I have found a fix for autoequip not working properly. I'm not sure whether you noticed this but frequently bots would have items in their inventories that would be better equipped. There are a few logic errors in the item comparison code that was causing this. I'll continue testing what I have and if it checks out, I'll post it shortly.

Cheers

kennumen commented 12 years ago

Honestly the way (both) my parties are built, I can't play while this bug exists - save for testing - so I'm stuck at levels 6 and 4.

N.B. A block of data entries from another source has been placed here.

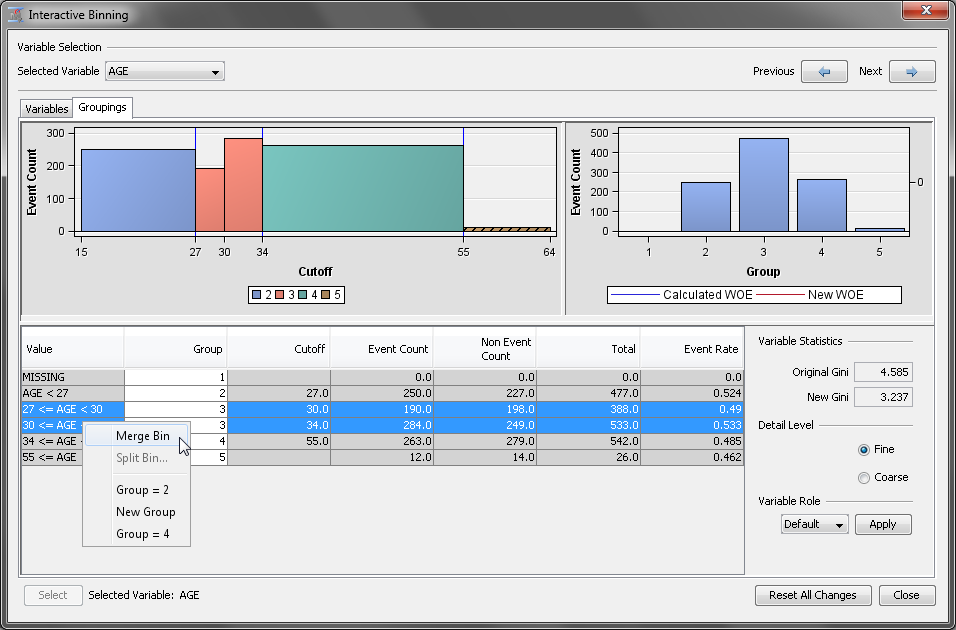Open the Selected Variable AGE dropdown
Screen dimensions: 956x630
click(x=165, y=71)
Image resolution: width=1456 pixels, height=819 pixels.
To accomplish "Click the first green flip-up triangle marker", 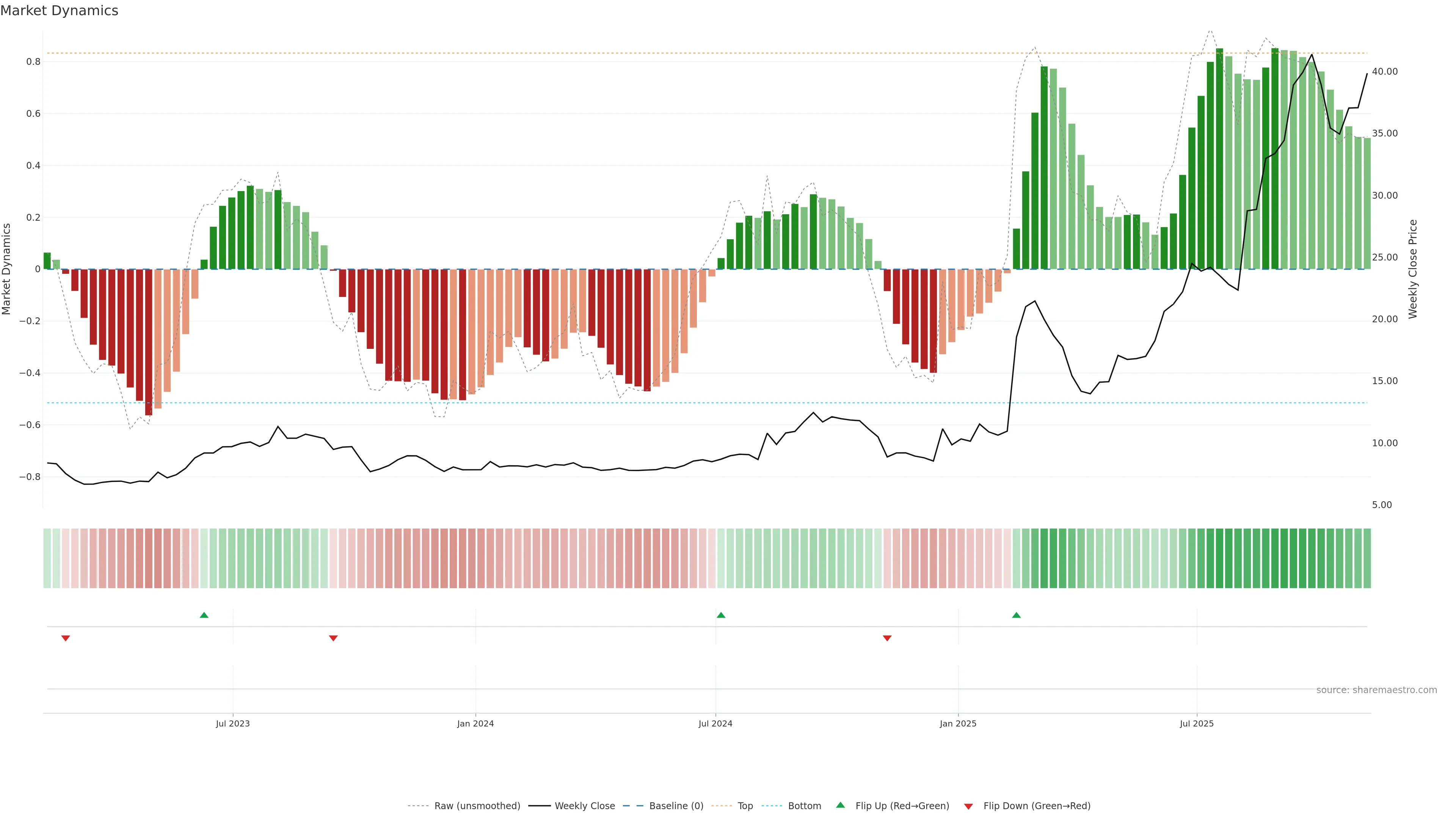I will 204,615.
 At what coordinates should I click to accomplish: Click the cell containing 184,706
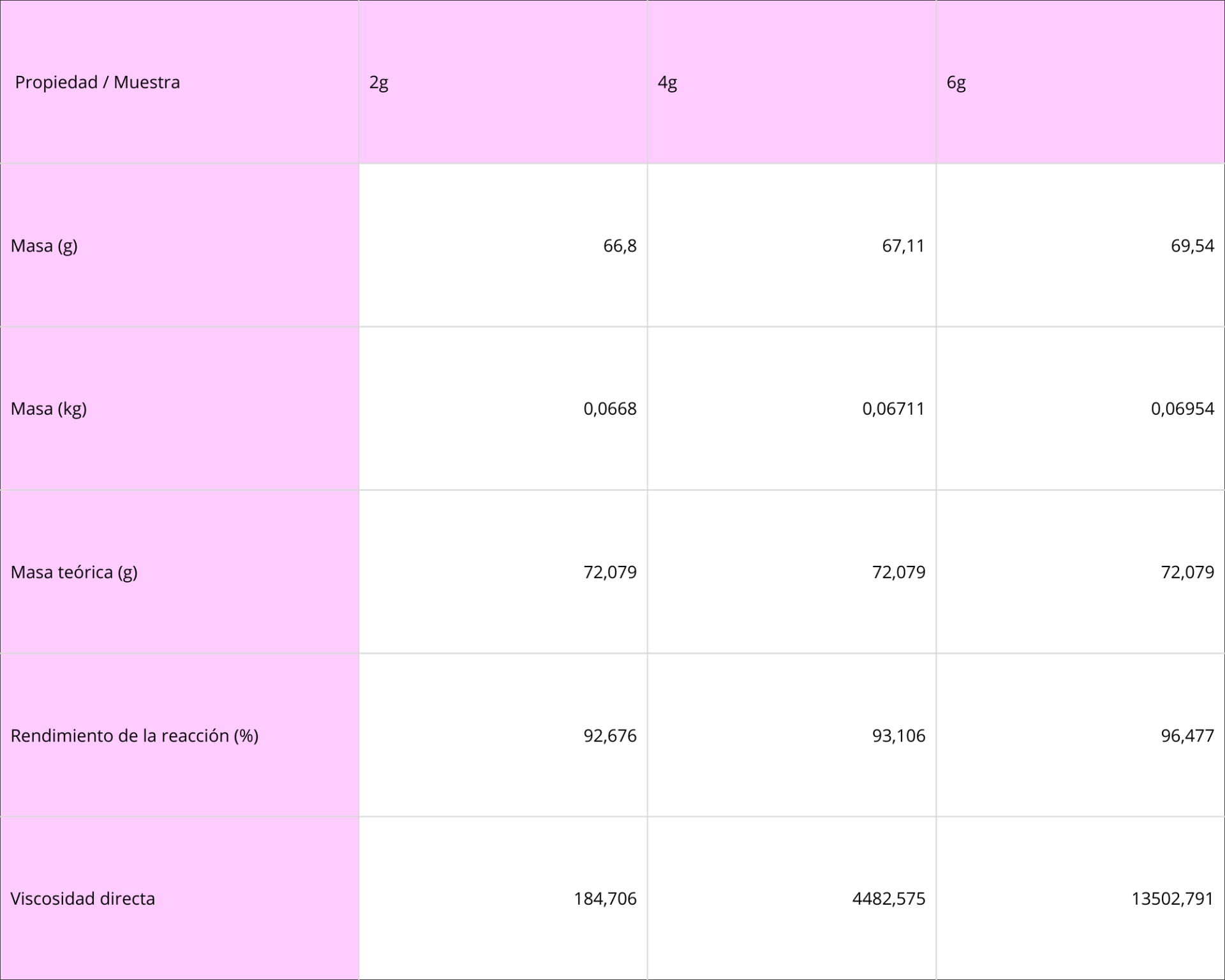[503, 899]
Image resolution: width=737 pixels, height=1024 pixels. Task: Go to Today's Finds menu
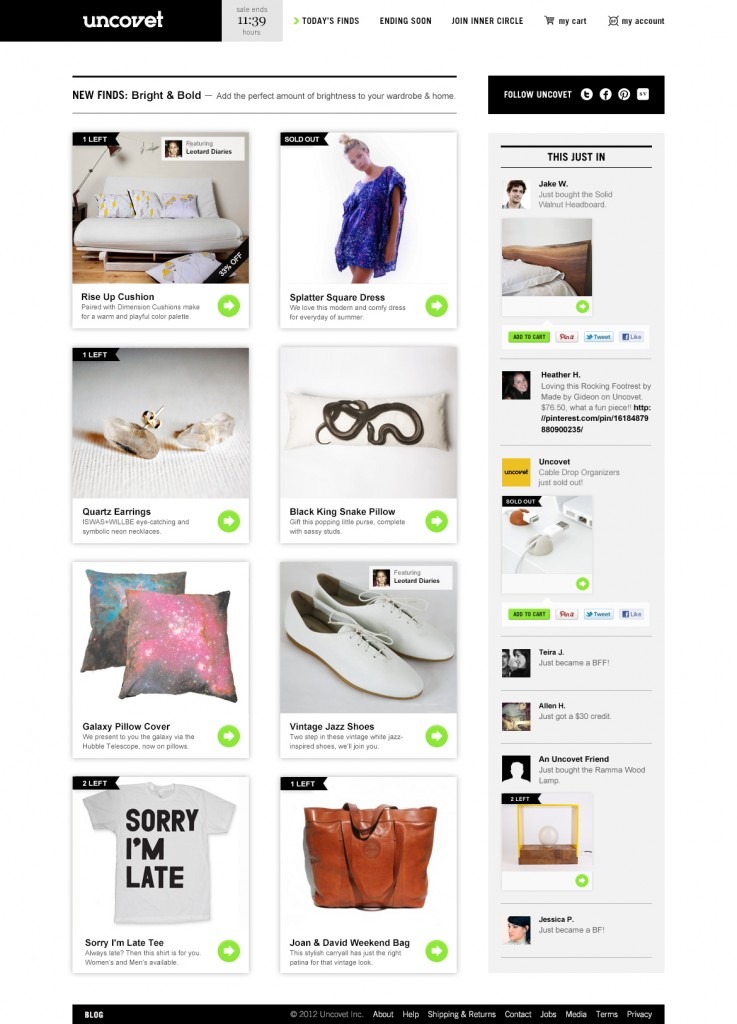click(326, 21)
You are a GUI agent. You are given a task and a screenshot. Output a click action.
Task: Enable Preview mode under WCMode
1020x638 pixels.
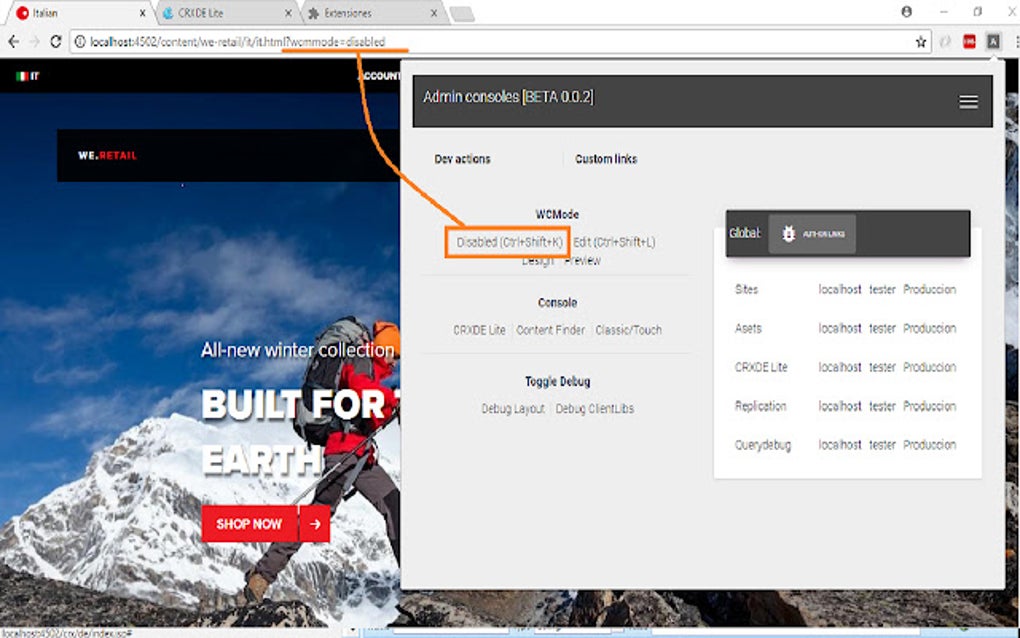(x=583, y=260)
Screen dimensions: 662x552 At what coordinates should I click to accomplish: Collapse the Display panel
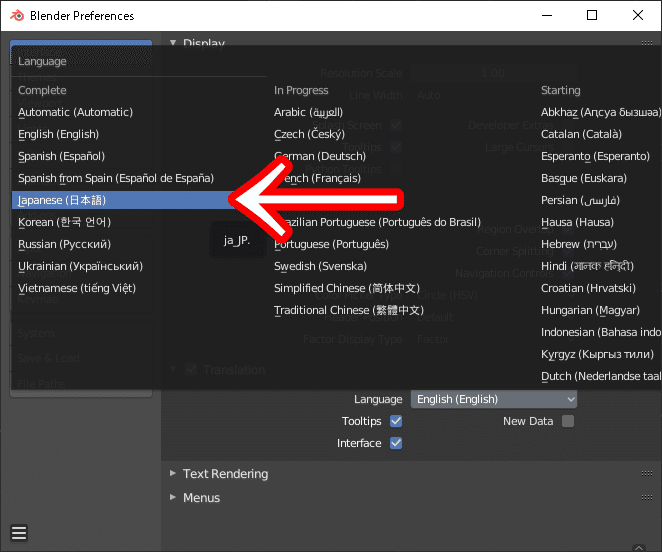coord(173,43)
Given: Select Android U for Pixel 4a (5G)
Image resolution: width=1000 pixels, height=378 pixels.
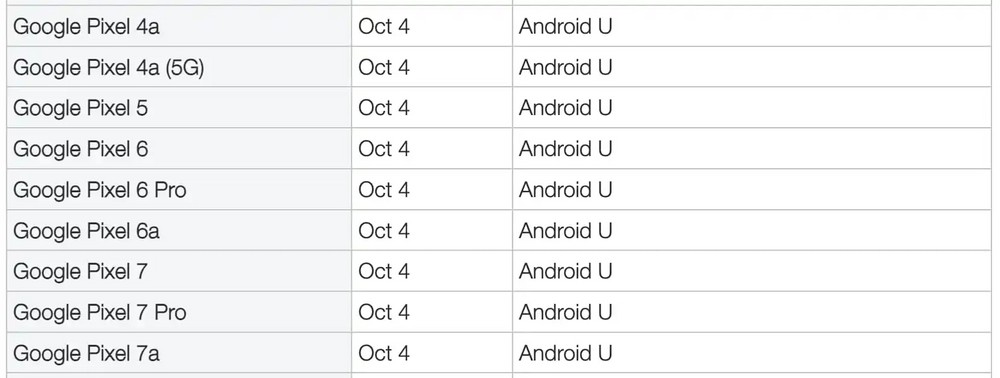Looking at the screenshot, I should (566, 68).
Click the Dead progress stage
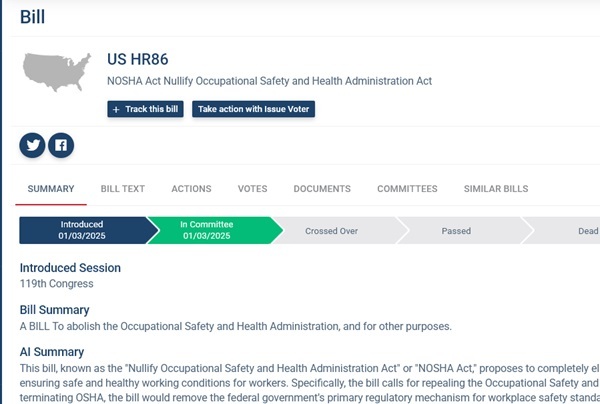The image size is (600, 404). pyautogui.click(x=585, y=231)
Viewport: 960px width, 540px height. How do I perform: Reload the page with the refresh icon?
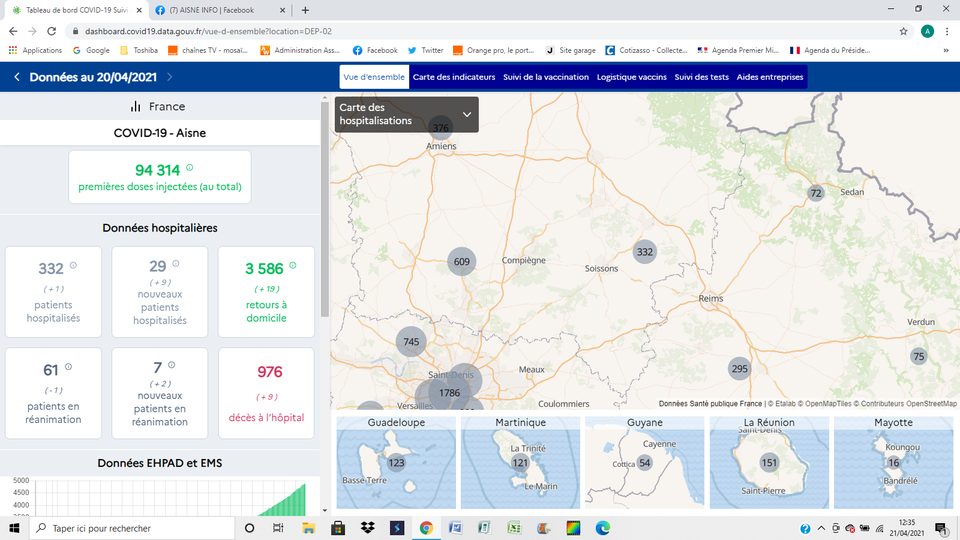(52, 31)

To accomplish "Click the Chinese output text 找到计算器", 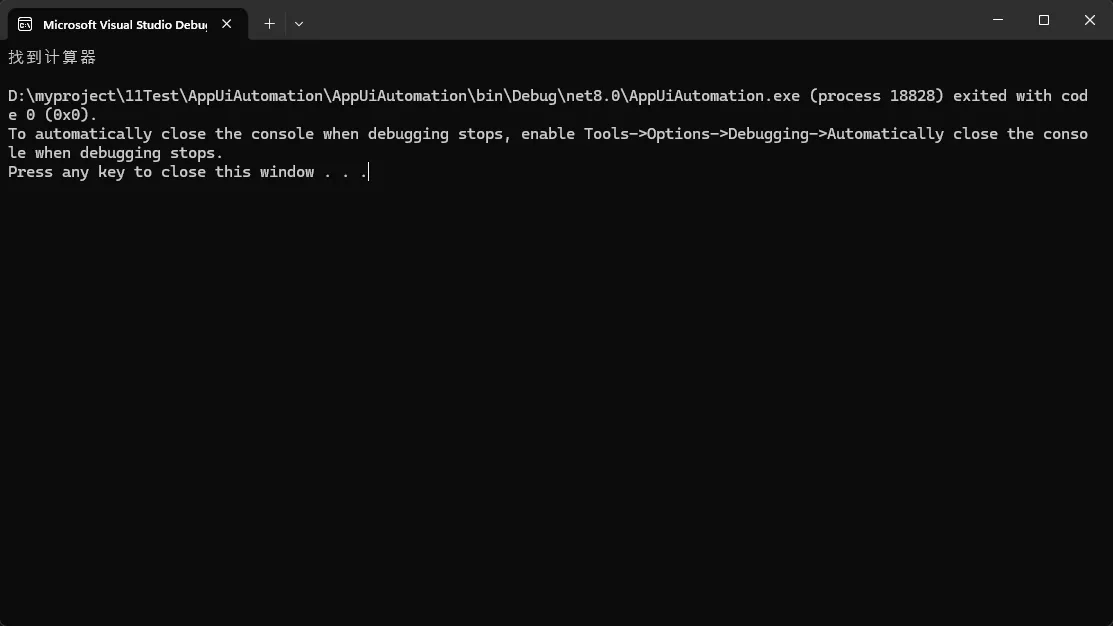I will [52, 58].
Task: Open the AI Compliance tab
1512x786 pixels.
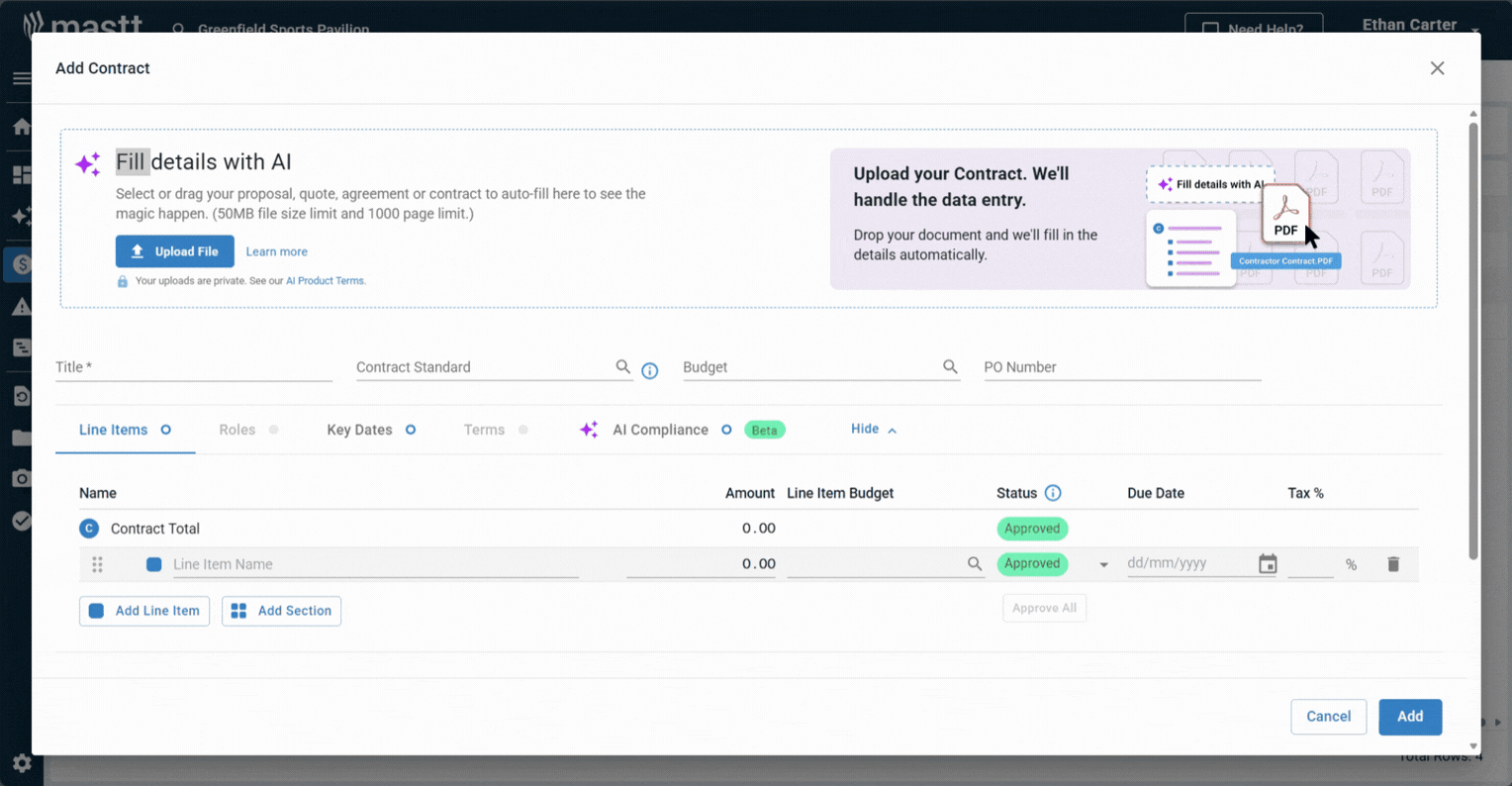Action: click(661, 429)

Combat delay is really only useful for difficult encounters. Specifically in instances (depending on gear and how many you'll aggro - but always on bosses). It definitely needs tweaking still - a healer with say 3 combat delay (which I believe is default) will effectively NOT heal during those 3 seconds. 2 crits on the tank from a boss and he's a goner in that time :) (... probably exaggeration but still - not ideal). Not really the place to discuss this but I would consider limiting healing delay to 1 maximum ever and use combat delay solely for damage spells - for anyone designated as CO Healer.

OT: I try to remember not everyone in MaNGOS knows the blizzWoW terminology. Sometimes I forget, sometimes I go overboard :)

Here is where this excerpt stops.